The present application relates generally to an improved data processing apparatus and method and more specifically to mechanisms for software controlled cache line replacement within a cache segment.
Cache memories are well known storage devices that help reduce the costs, in both time and energy, to access data from a main memory. The cache memory is a smaller, faster memory which stores copies of the data from frequently used main memory locations. Most processors have different independent caches, including an instruction cache and data cache, where the data cache is usually organized as a hierarchy of a plurality of cache levels, e.g., level 1 (L1) and level 2 (L2) caches. In processor architectures that utilize virtualized address spaces, a third type of cache memory, referred to as a translation lookaside buffer (TLB), may also be used to speed up virtual-to-physical address translation for both executable instructions and data. The TLB may be part of a memory management unit (MMU) associated with the processor and may operate in conjunction with a page table data structure that is used to store the mapping between virtual addresses and physical addresses, where virtual addresses are used by the accessing process and physical addresses are used by the hardware.
When a processor needs to read from or write to a location in main memory, the processor first performs a cache check operation to check whether a copy of that data is in the cache memory. If so, the processor immediately reads from or writes to the cache memory which tends to be much faster than reading from or writing to main memory.
Data is transferred between main memory and cache in blocks of fixed size called cache lines or cache blocks. When a cache line is copied from main memory into the cache, a cache entry is created that includes the copied data as well as the requested memory location, which is often times referred to as a tag. When the cache memory is checked, the cache is first checked for a corresponding entry, determined based on the tag, and then looks for the contents of the requested memory location in any cache lines that may contain that address. If the processor finds the memory location is in the cache, a cache hit has occurred and the data may be accessed from the cache line. If the processor does not find the memory location in the cache, then a cache miss has occurred and a new cache entry is created and data from the main memory corresponding to the memory location is copied into the cache.

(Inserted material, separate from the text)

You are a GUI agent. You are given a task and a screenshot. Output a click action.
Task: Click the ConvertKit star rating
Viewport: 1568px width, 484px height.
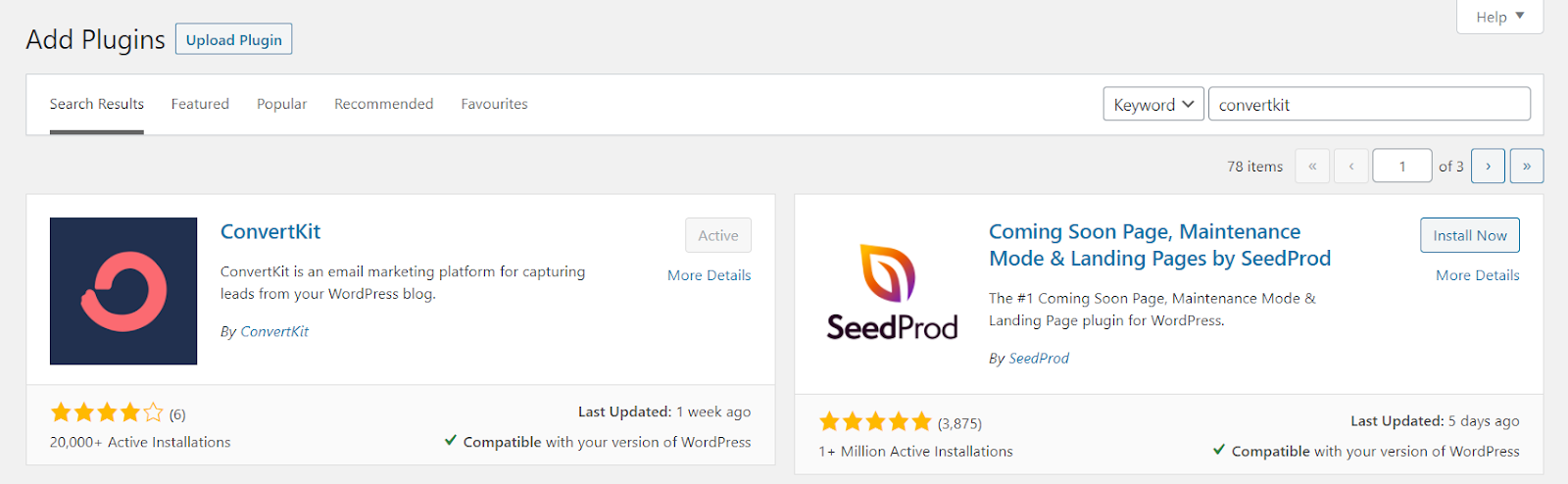tap(107, 412)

Cache memories are generally provided in two varieties, i.e. direct mapped cache and associative cache, which are based on the replacement policy implemented by the cache memory. With direct mapped caches, data from a main memory can be placed in only one place in the cache, i.e. each location in main memory can be cached by just one cache entry. With associative caches, the replacement policy implement is free to choose any entry in the cache to hold the copy of the data. In some caches, a compromise between direct mapped and associative caches is implemented in which each location in the main memory can go to any one of N places in the cache. These compromise cache structures are referred to as N-way set associative caches.